Directive A. In the passage on renting fine-grain cloud resources, on what basis is RAM sold?

Text passage.
-- Start --
Fine-grain resources. Resources available for rent include CPU, RAM, and I/O, as well as special resources (such as computational accelerators like GPGPUs, FPGAs, and flash devices). CPU capacity is sold on a hardware-thread basis or even as number of cycles per unit of time; RAM is sold on the basis of memory frames; I/O is sold on the basis of subsets of I/O devices with associated I/O bandwidth and latency guarantees. Such devices include network interfaces and block interfaces. Accelerators are sold as I/O devices and as CPUs. A subset of an I/O device may be presented to the virtual machine as a direct-assigned single-root input/output virtualization virtual function (SF-IOV VF)14 or as an emulated4 or para-virtual device. A dynamic price tag is attached to every resource. Resource rental contracts are set for a minimal fixed period that need not coincide with the repricing period. The host may offer the guest machines renewal of their rental contracts at the same price for an additional fixed period.
In the RaaS cloud, providers leverage the variable willingness of clients to pay a certain price for resources at a given moment (as can be expressed by bids) to decide which client gets which resource.
Host economic coordinator. To facilitate continuous trading, the provider’s cloud software includes an economic coordinator representing the provider’s interests. It operates an economic mechanism that defines the resource-allocation and billing mechanism—which client gets which resources at what price. Several auctions have been proposed to such ends by, for example, Agmon Ben-Yehuda et al. for the RaaS cloud,2 as well as Chun and Culler,8 Kelly,21 Lazar and Semret,22 Lubin et al.,23 and Waldspurger et al.37 In addition, the coordinator may act as a clearing house and support a secondary market of computing resources inside the physical machine, as Spot-Clouds does for fixed-bundle virtual machines and Kash et al.20 proposed for the wireless spectrum.
-- End --
Directive B. Please reproduce the records from the line holding "Weihnachtsbrief 2021 (676, 777)" through the last line of the records, both ends included, and leave the pictures out of your answer.

Records provided.
-- Start --
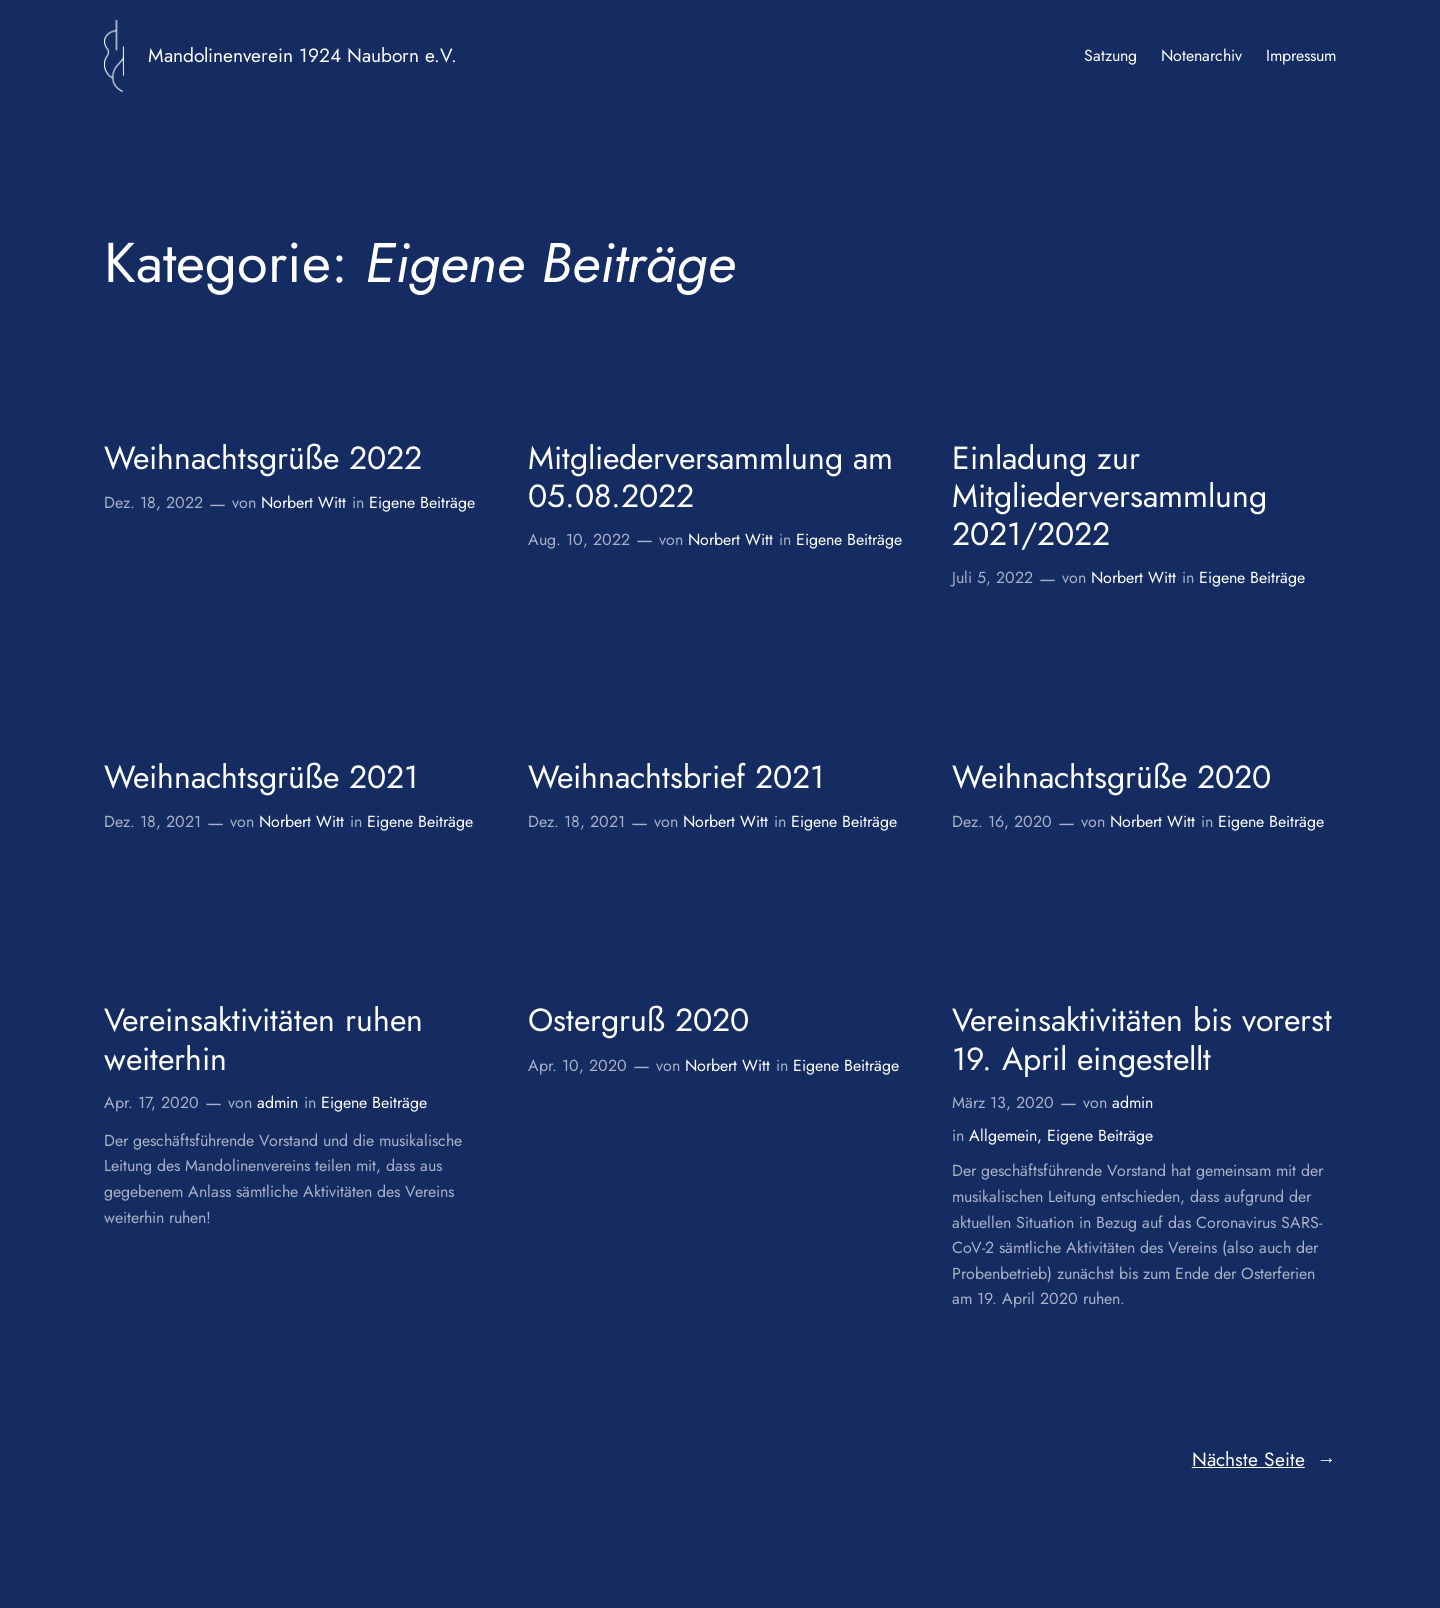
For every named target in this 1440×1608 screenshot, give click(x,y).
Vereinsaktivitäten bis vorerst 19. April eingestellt (1142, 1039)
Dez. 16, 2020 (1002, 821)
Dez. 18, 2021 (152, 821)
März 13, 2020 (1003, 1102)
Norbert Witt (303, 502)
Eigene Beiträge (422, 502)
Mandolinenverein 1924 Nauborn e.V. (302, 55)
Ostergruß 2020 (638, 1020)
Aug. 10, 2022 (579, 539)
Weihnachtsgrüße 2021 (261, 777)
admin (277, 1102)
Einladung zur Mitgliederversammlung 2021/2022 (1109, 496)
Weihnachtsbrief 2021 (676, 777)
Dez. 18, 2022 (153, 502)
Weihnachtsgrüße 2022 (263, 458)
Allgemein (1003, 1135)
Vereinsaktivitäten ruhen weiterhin (263, 1039)
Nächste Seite (1264, 1460)
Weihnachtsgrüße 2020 (1111, 777)
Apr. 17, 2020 (151, 1102)
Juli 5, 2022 (992, 577)
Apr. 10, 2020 (577, 1065)
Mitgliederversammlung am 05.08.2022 (710, 477)
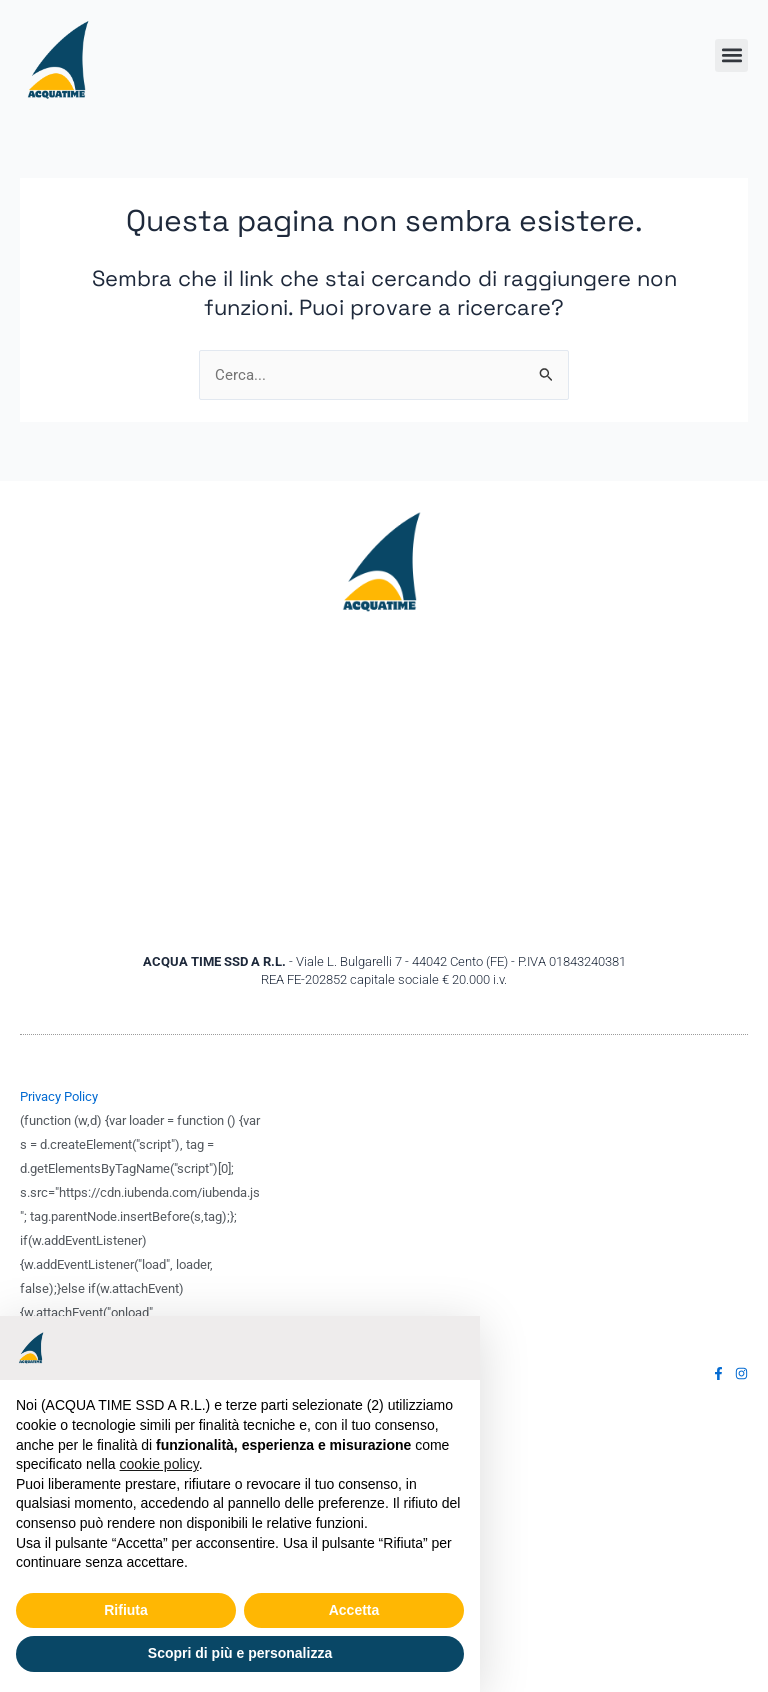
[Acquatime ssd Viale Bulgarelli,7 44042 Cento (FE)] (384, 783)
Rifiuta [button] (126, 1610)
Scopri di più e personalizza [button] (240, 1653)
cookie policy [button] (159, 1464)
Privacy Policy (59, 1096)
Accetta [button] (354, 1610)
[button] (731, 55)
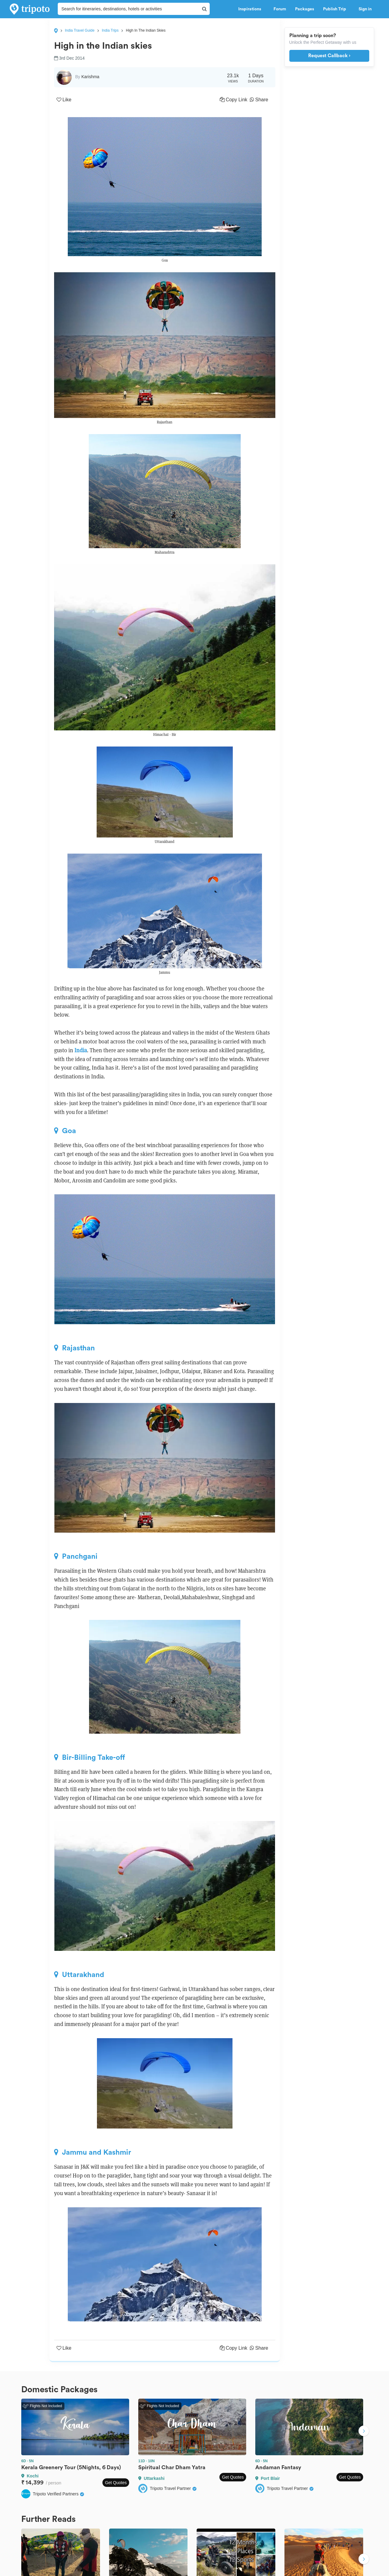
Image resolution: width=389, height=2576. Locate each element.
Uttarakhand (79, 1975)
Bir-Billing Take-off (89, 1757)
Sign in (365, 9)
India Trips (110, 30)
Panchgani (76, 1556)
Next (363, 2431)
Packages (304, 9)
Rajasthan (74, 1348)
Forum (280, 9)
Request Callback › (329, 55)
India (80, 1050)
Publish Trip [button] (336, 9)
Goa (65, 1131)
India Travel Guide (80, 30)
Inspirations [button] (251, 9)
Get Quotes (116, 2482)
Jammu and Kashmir (92, 2152)
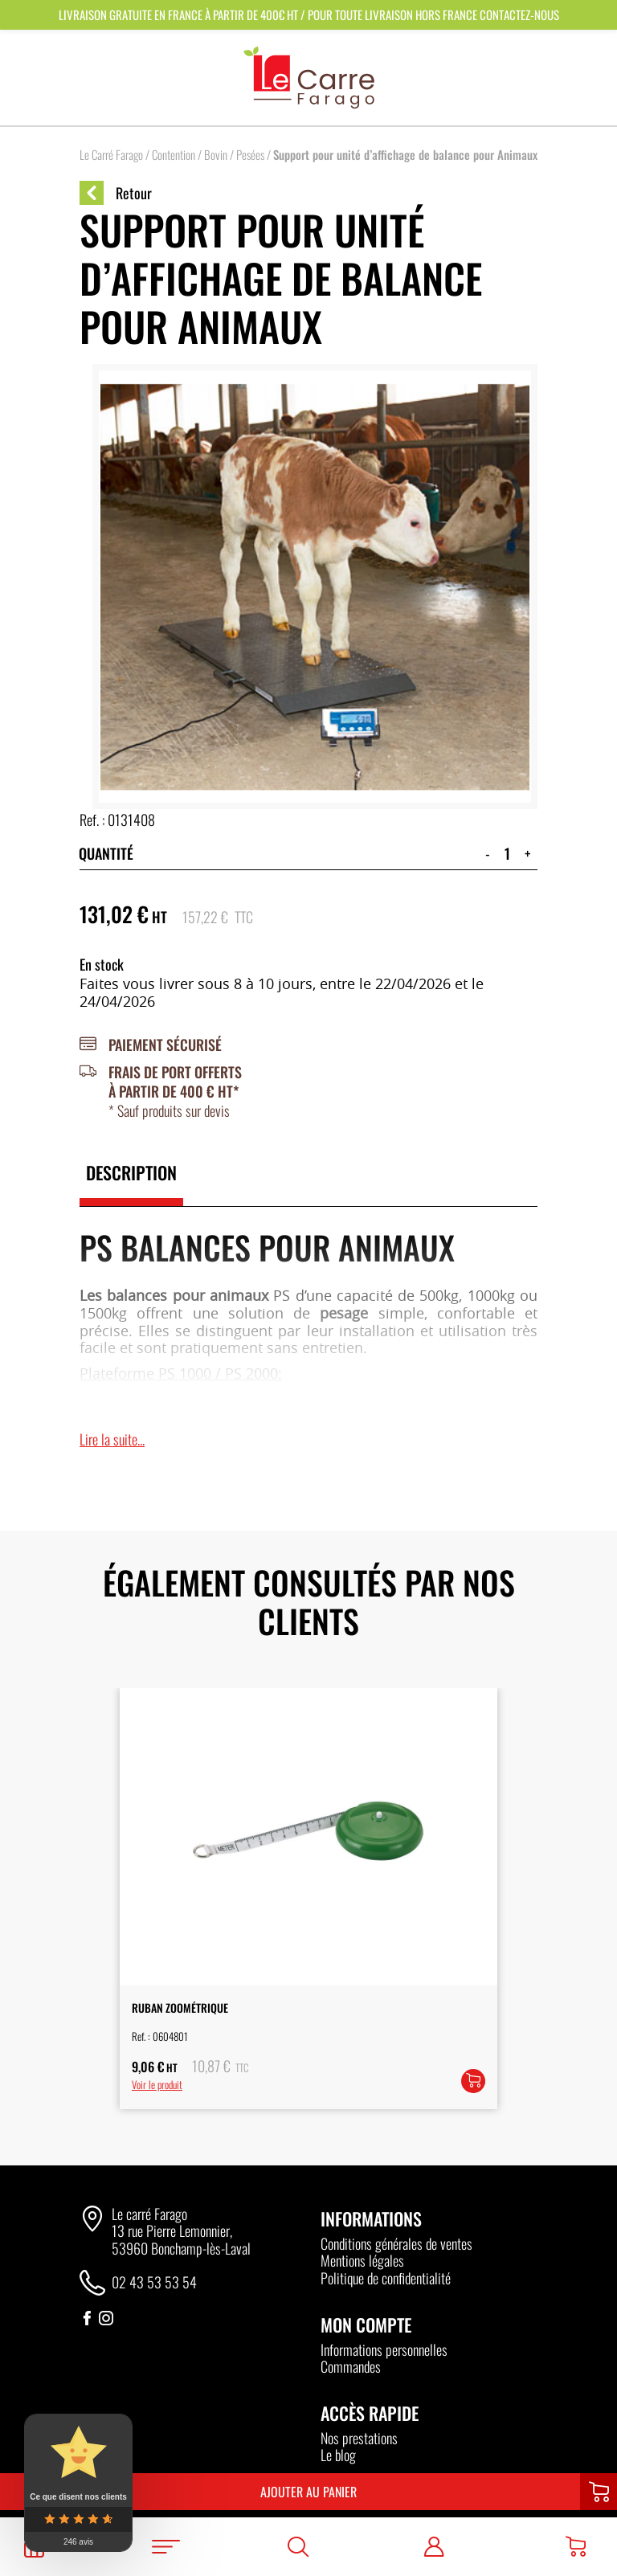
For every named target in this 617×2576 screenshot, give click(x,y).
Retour (116, 193)
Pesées (250, 154)
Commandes (351, 2366)
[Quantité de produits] (507, 853)
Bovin (215, 154)
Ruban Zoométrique (180, 2007)
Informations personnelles (384, 2349)
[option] (308, 1898)
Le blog (338, 2454)
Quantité (106, 853)
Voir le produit (157, 2084)
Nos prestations (359, 2437)
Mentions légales (362, 2260)
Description (131, 1172)
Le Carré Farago (111, 154)
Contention (173, 154)
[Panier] (575, 2546)
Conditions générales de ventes (396, 2243)
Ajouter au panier (308, 2491)
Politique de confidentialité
-- End --
Complete output A. RAM is sold on the basis of memory frames.

Complete output B.
Weihnachtsbrief 2021 (676, 777)
Dez. 18, 2022 (153, 502)
Weihnachtsgrüße 2022 (263, 458)
Allgemein (1003, 1135)
Vereinsaktivitäten ruhen weiterhin (263, 1039)
Nächste Seite (1264, 1460)
Weihnachtsgrüße 2020 (1111, 777)
Apr. 17, 2020 (151, 1102)
Juli 5, 2022 (992, 577)
Apr. 10, 2020 (577, 1065)
Mitgliederversammlung am 05.08.2022 (710, 477)
[Acquatime ssd Viale Bulgarelli,7 44042 Cento (FE)] (384, 783)
Rifiuta [button] (126, 1610)
Scopri di più e personalizza [button] (240, 1653)
cookie policy [button] (159, 1464)
Privacy Policy (59, 1096)
Accetta [button] (354, 1610)
[button] (731, 55)
Image resolution: width=389, height=2576. Locate each element.
Uttarakhand (79, 1975)
Bir-Billing Take-off (89, 1757)
Sign in (365, 9)
India Trips (110, 30)
Panchgani (76, 1556)
Next (363, 2431)
Packages (304, 9)
Rajasthan (74, 1348)
Forum (280, 9)
Request Callback › (329, 55)
India (80, 1050)
Publish Trip [button] (336, 9)
Goa (65, 1131)
India Travel Guide (80, 30)
Inspirations [button] (251, 9)
Get Quotes (116, 2482)
Jammu and Kashmir (92, 2152)
For every named target in this 617×2576 screenshot, give click(x,y).
Retour (116, 193)
Pesées (250, 154)
Commandes (351, 2366)
[Quantité de produits] (507, 853)
Bovin (215, 154)
Ruban Zoométrique (180, 2007)
Informations personnelles (384, 2349)
[option] (308, 1898)
Le blog (338, 2454)
Quantité (106, 853)
Voir le produit (157, 2084)
Nos prestations (359, 2437)
Mentions légales (362, 2260)
Description (131, 1172)
Le Carré Farago (111, 154)
Contention (173, 154)
[Panier] (575, 2546)
Conditions générales de ventes (396, 2243)
Ajouter au panier (308, 2491)
Politique de confidentialité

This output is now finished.